TEXT EXCERPT:
★ ★ ★ ★ ★

Varnish and A-B Testing: How to Play Nice

Black and white abstract

Here at Eventbrite, we love building sites that are fast, delightful, and reliable. Caching HTML responses using edge caches, such as Varnish, ensures a lighter load on your servers and a performant experience for the end user. However, doing so can often cause A/B testing frameworks to fail in a sneaky fashion.

Read on to learn some key things to know if you find yourself running an A/B test on a page served via Varnish.

First, a Quick overview

What is A/B testing? The Wikipedia page covers the topic well, but here’s a quick TL;DR: A/B testing allows us to expose our users to two slightly different experiences: a control and a variant, where the variant only differs in a singular controlled manner. Then track each variant by pre-determined performance metrics, such as conversion rate to purchase, to decide if the variant provides a real lift over the control.

A/B testing is one of the most useful tools a developer and product managers can use to determine what engages with their audience the best. Often these tests need to live on pages that must be reliable and must be performant. That’s where Varnish comes in.

Varnish is an open sourced caching HTTP reverse proxy. Essentially, a super fast cache, which sits in front of any server that understands HTTP. It receives requests from the client and attempts to serve an HTTP response from the cache. If it cannot, it then forwards the request to the backend server, stores the server’s response and pass it along to the client.

Varnish sounds great! Why is it troublesome with A/B Testing?

Varnish caches an entire HTML response, so some requests from the client never hit any server-side application code. If the A/B testing framework assigns variants on the server or relies on any server-side logic, then a person enrolled in variant A may be served a cached response of variant B (and vice versa). This is bad. The experiment data becomes corrupt, and any potential insights are useless. If the A/B test is entirely separate from any backend logic code, there may not be any problem at all!

What is the Solution?

Utilizing Edge-Side Includes (ESI) with our Varnish layer!

ESI is a small markup language that allows for the dynamic web content assembly. It provides an edge server (like our Varnish cache) the ability to mix and match content (or fragments) from multiple cached URLs into a single response.

Let’s look at a simple example with a global header we want included via ESI on multiple pages:

//my_global_header.html
<nav>Awesome</nav>
//HTML file with ESI Include
<html>
    <body>
        <esi:include src=”/my_global_header.html” />
         <div>Lots of other content</div>
    </body>
</html>

What is happening here?

★ ★ ★ ★ ★

EXTRACTED ENTRIES:

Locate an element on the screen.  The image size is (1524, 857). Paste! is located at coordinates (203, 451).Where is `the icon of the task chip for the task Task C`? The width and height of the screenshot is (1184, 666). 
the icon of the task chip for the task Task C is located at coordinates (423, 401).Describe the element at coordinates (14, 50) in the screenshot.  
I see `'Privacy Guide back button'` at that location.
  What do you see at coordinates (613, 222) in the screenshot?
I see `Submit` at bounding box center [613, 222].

★ ★ ★ ★ ★

SET EXERCISE A:
In the Varnish and A/B testing article, what does Varnish do when it can't serve a response from its cache?
SET EXERCISE B:
Copy the Varnish and A/B testing article word for word, from "Varnish caches an" to "a single response.".

EXERCISE RESULT A:
It forwards the request to the backend server, stores the server's response, and passes it along to the client.

EXERCISE RESULT B:
Varnish caches an entire HTML response, so some requests from the client never hit any server-side application code. If the A/B testing framework assigns variants on the server or relies on any server-side logic, then a person enrolled in variant A may be served a cached response of variant B (and vice versa). This is bad. The experiment data becomes corrupt, and any potential insights are useless. If the A/B test is entirely separate from any backend logic code, there may not be any problem at all!

What is the Solution?

Utilizing Edge-Side Includes (ESI) with our Varnish layer!

ESI is a small markup language that allows for the dynamic web content assembly. It provides an edge server (like our Varnish cache) the ability to mix and match content (or fragments) from multiple cached URLs into a single response.